I am not arguing that we need to fire up more printing presses for those without internet connections. Because those people, likely, are not buying the newspaper too (because of cost, not interest). So, let’s remember to also design for the future of news on the other side of the digital divide. If we don’t, I predict we’ll see an educated bourgeoisie and a proletariat without access to news.
Coming back to my point: I have a smart phone, it costs a lot of money, it let’s me read the news without having to buy anything more.
Just playing devil’s advocate…
I want to revisit the argument I think I was trying to make with some help from Marx and Barnard.
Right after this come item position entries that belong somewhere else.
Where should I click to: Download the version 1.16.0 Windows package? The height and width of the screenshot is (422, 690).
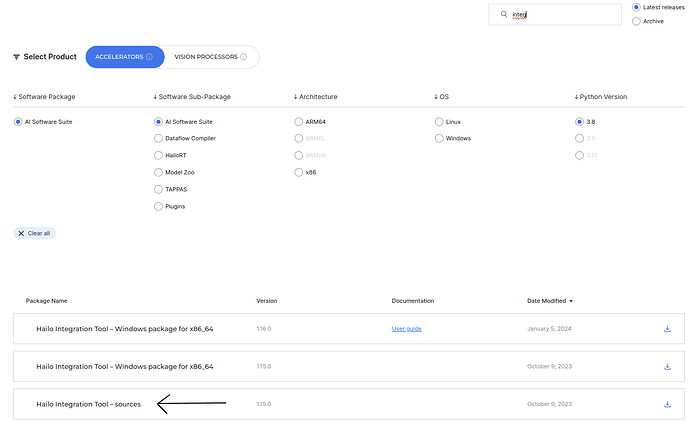click(667, 329)
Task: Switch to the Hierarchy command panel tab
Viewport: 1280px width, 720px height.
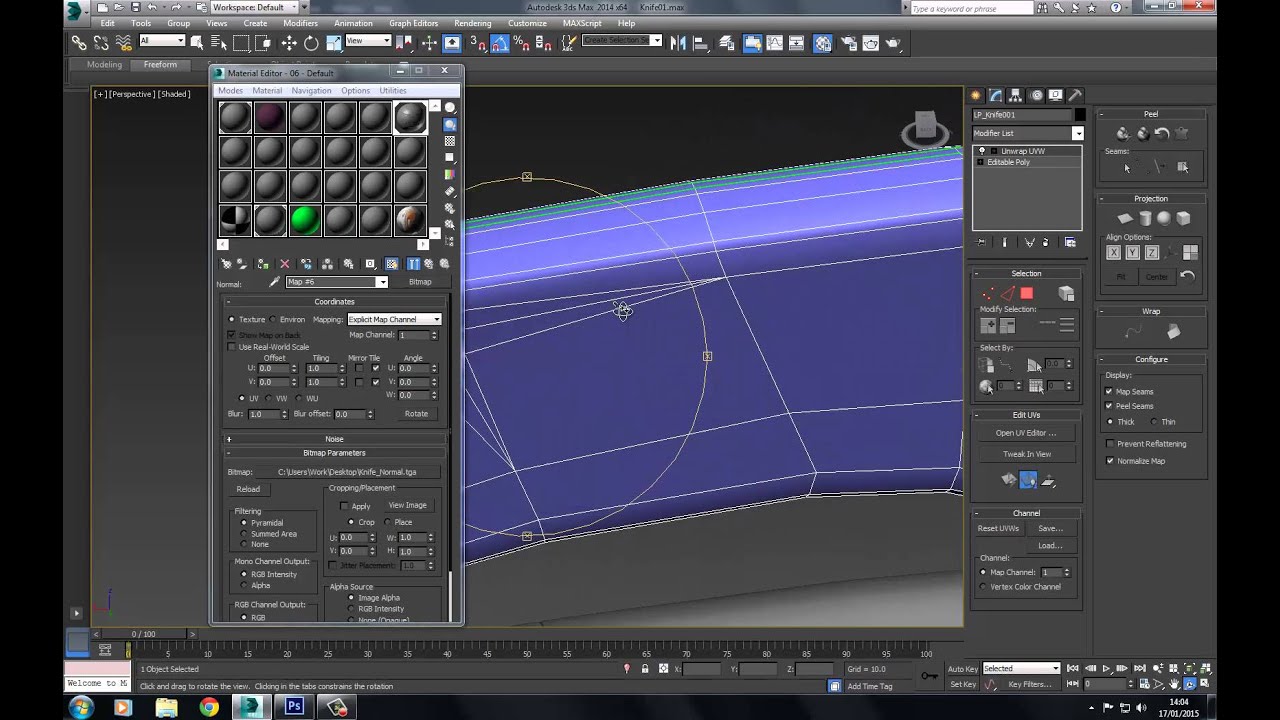Action: 1015,95
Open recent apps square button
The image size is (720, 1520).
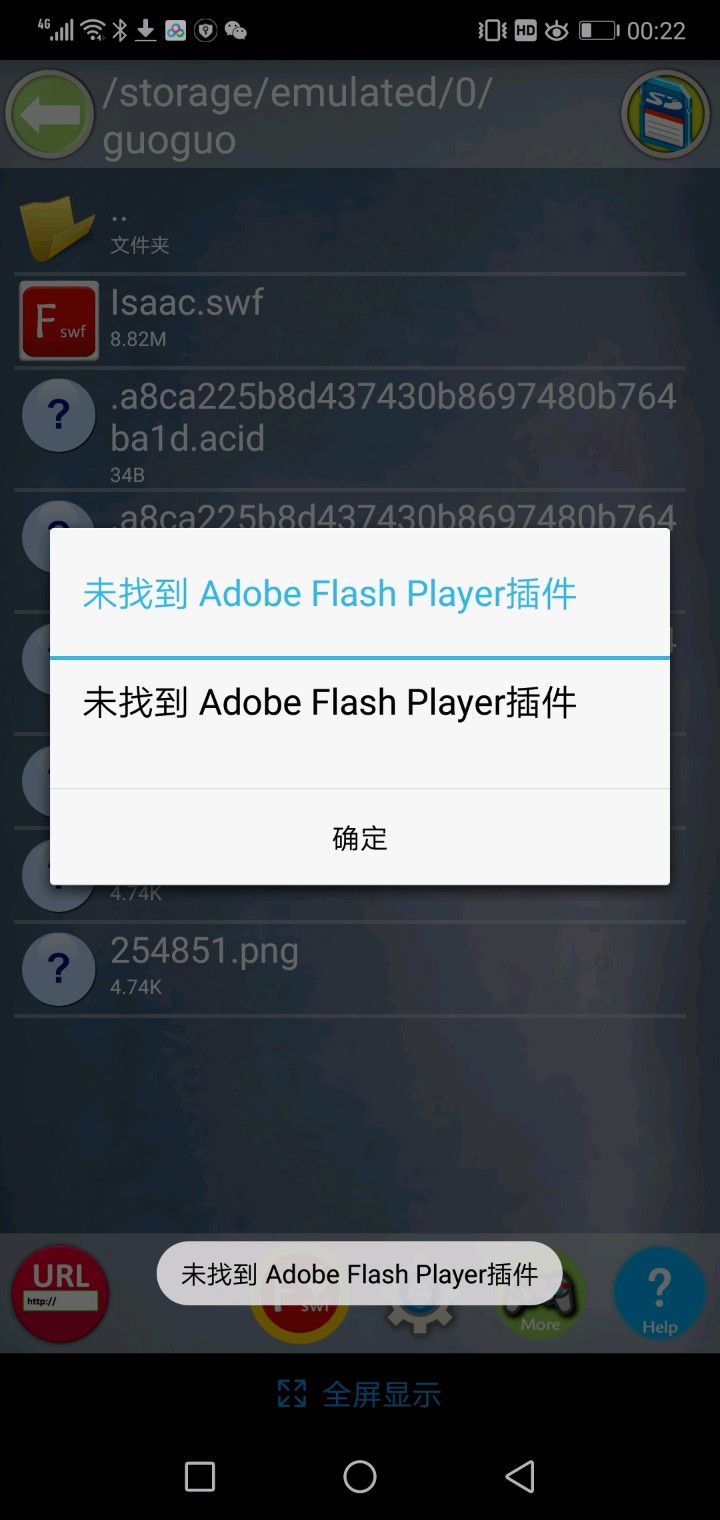[x=200, y=1476]
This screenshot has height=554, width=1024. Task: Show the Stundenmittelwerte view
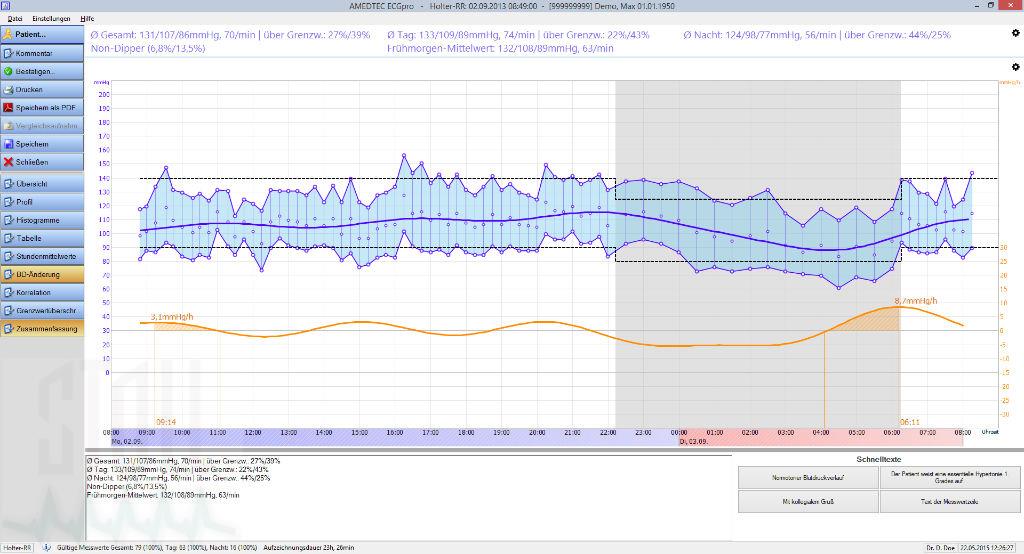[40, 256]
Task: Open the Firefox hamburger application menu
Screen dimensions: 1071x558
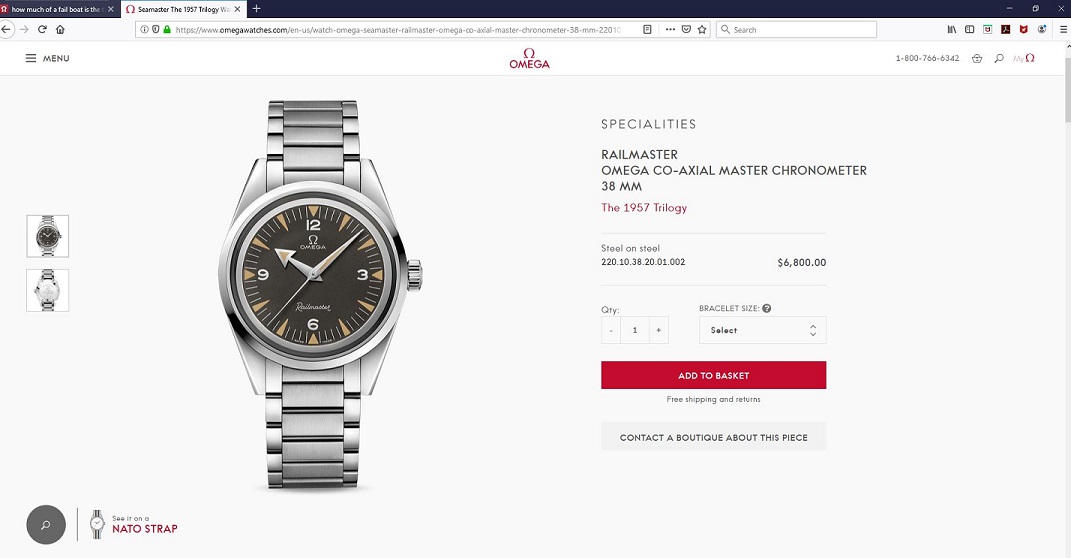Action: click(x=1063, y=30)
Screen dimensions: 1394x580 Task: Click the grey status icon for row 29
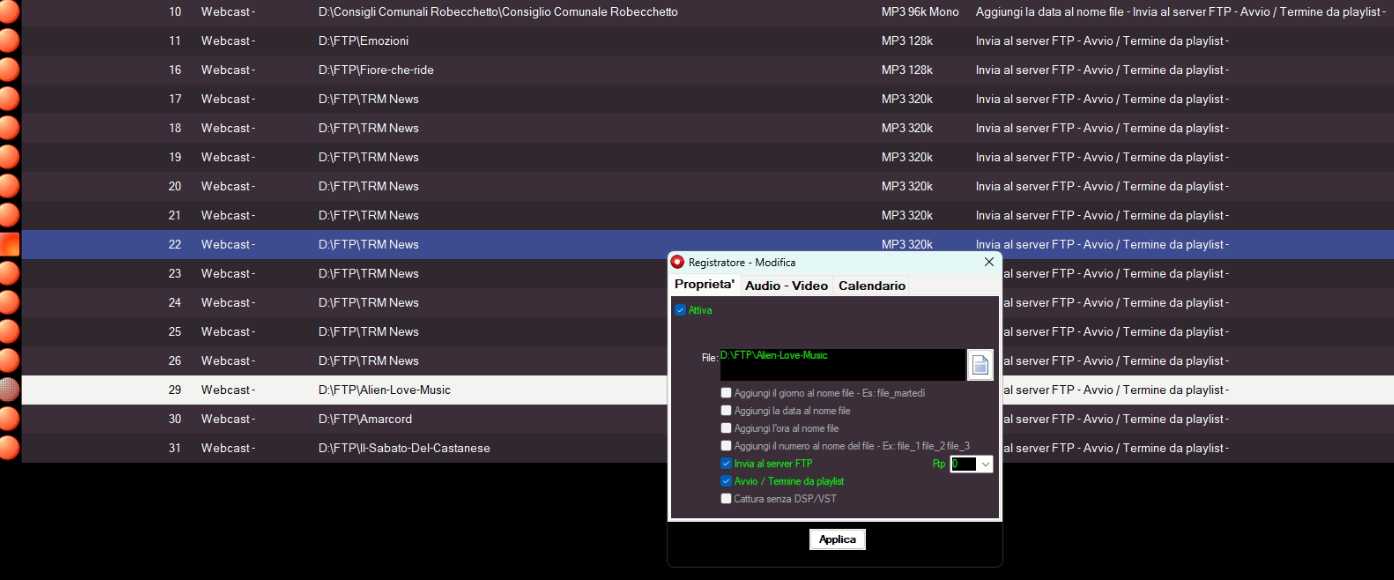[7, 390]
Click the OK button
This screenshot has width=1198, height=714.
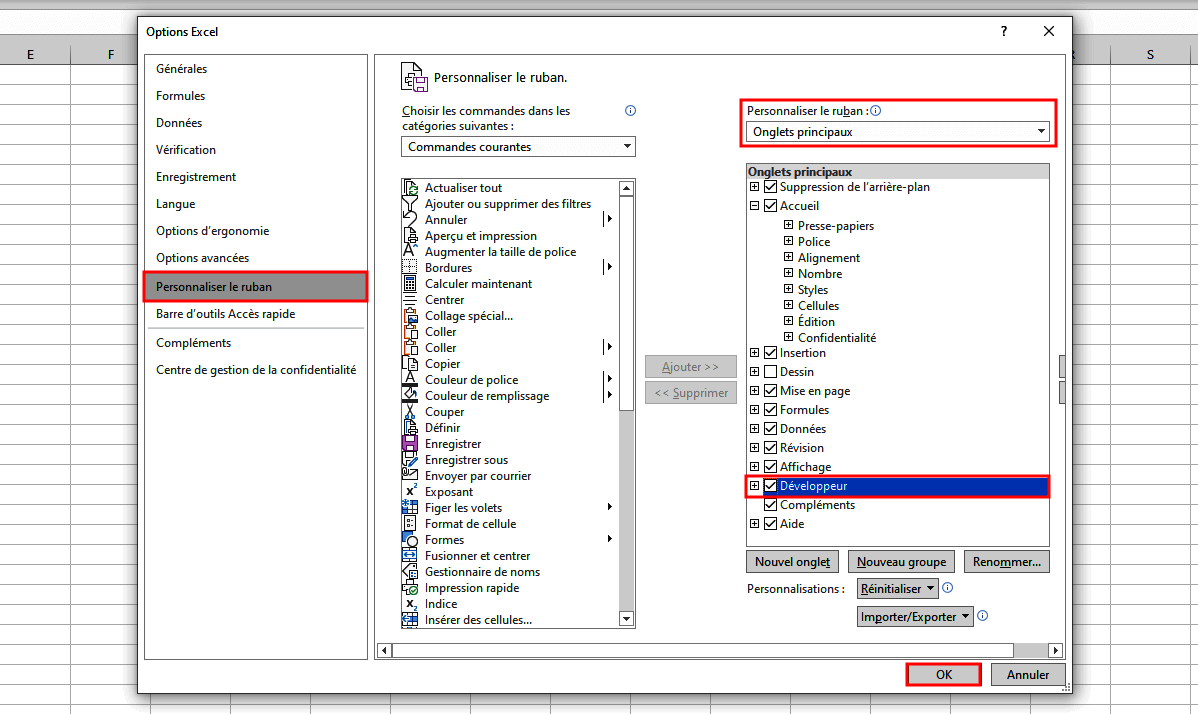[x=943, y=675]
“Art criticism, journalism and social commentary are not the sorts of institutions that are found in formalist, or expressionist accounts of art and design, for example, and it must be a strength of Marxist and social history approaches that new institutions and personnel are admitted to the account. The problem with most device centric options versus news print is a class problem, but class has not yet been considered in the conversations I see in blogs, at conferences and even over tweet.
Marx identifies ‘the economic foundation’, the base.
He also identifies ‘a legal and political superstructure..to which correspond definite forms of social consciousness’ This superstructure consists in various institutions, ‘legal, political, religious, artistic or philosophic and it is based upon the conditions of production.”
The conditions of productions for tablet news apps made for for news companies are produced under difficult conditions. Employees are under pressure to produce something that will bring revenue to the company, attract readers and ultimately, save their own jobs in a struggling industry and economy. An HCI critic would see the opportunity for an interaction designer and human-centered work. But it seems the designer, under such constraints, is not given the opportunity to think about their users due to the constraints of the superstructure.
In addition, news interaction designers don’t seem to be conscious of classes outside of themselves. “…in ideology that the conflict of class interest is brought to consciousness and fought out.” For designers, who sit in front of their expensive computers, with smart phones, iPads and many gizmos and gadgets, there is little sign of the consciousness even being brought out to fight about.
While print newspapers have almost always cost some kind of money, the only barrier was cost. However, an app that costs $2.99 also includes the barrier cost of the device and the service. If all news becomes digital, how can people, who live offline, be educated about civic affairs? If they do not have an opportunity to be well educated about local, national and global politics, how can they be informed voters? If they cannot be informed voters, how can they know if their leaders are exploiting them?
Then, I think Marx said it was time for a revolution.